Response of soil micro-food webs to climate change in karst ecosystems: A soil translocation experiment based on tiankeng

Karst tiankengs are established hotspots of biodiversity for macro-organisms. In contrast, the soil micro-food web, structured around microbes, protozoa, and nematodes, represents a critical yet understudied component of subsurface ecosystem diversity and functioning. Its patterns of diversity and underlying maintenance mechanisms remain largely unresolved. To address this, we conducted a three-year bidirectional soil translocation experiment between the interior and exterior of a tiankeng, assessing responses of the soil micro-food web and soil multifunctionality to these distinct habitats. We found that soil translocation significantly altered the diversity, composition, and structure of the micro-food web, with variation in responses across different trophic levels. These shifts were primarily driven by the contrasting environmental regimes, including temperature, humidity, and soil resource availability, between the tiankeng interior and the external environment. Specifically, outward translocation negatively impacted key attributes of the micro-food web.

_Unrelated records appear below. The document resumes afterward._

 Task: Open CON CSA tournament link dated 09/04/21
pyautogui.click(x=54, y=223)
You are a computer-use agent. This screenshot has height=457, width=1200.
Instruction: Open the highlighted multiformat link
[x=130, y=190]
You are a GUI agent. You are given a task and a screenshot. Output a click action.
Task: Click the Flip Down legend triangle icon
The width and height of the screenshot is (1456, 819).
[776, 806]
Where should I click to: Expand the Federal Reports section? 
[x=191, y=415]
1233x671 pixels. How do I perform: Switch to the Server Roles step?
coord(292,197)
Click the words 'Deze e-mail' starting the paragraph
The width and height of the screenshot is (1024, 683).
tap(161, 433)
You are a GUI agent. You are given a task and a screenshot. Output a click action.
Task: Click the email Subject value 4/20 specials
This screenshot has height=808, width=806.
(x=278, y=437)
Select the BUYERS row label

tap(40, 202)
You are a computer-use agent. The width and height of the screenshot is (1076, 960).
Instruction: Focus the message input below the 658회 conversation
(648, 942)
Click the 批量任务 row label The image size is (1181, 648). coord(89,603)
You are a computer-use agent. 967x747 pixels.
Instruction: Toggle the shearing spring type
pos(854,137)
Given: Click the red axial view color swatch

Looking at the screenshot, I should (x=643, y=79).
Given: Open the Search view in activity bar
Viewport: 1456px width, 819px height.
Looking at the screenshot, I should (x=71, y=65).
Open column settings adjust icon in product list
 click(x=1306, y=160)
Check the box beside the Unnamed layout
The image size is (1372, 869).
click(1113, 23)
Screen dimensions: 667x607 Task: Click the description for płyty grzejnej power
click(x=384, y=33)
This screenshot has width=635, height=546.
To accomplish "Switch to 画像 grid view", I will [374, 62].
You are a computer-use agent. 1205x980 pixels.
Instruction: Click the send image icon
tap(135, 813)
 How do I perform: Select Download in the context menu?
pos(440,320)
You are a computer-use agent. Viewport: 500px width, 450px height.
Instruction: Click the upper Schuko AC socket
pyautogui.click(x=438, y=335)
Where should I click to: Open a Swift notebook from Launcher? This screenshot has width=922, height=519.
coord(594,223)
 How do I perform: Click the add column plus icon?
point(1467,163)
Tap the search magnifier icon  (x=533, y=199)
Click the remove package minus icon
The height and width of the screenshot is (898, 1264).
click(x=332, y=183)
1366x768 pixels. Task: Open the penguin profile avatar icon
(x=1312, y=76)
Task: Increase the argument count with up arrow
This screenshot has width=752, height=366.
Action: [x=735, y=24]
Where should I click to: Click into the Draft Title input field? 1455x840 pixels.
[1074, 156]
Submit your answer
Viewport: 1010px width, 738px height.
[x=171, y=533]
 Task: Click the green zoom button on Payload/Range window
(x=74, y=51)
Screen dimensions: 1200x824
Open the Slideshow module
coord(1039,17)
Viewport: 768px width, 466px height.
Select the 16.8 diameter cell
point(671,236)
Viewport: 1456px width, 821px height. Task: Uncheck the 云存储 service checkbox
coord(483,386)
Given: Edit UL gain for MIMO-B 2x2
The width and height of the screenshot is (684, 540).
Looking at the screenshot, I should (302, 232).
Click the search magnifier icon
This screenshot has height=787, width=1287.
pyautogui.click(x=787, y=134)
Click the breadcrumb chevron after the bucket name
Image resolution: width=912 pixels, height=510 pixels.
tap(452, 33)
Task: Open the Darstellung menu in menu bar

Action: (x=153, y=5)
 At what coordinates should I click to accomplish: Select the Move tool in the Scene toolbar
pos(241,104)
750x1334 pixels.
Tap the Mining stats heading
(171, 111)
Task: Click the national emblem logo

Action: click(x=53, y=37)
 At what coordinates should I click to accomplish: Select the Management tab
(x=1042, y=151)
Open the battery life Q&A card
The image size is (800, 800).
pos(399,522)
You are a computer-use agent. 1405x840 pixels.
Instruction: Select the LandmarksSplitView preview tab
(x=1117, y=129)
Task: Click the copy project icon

Enhanced competitive interactions between bacteria and fungi exerted bottom-up control, restructuring the entire network. Notably, the tiankeng interior sustained a more complex and stable soil micro-food web, supported higher levels of soil multifunctionality, and demonstrated that micro-food web complexity is pivotal in regulating multifunctionality. Our findings underscore the potential of tiankengs to act as climate refugia and biodiversity reservoirs under future climate change scenarios. Moreover, tiankengs can serve as natural open‑top laboratory models, offering a novel and powerful perspective for simulating the responses of subsurface ecosystems to climate change.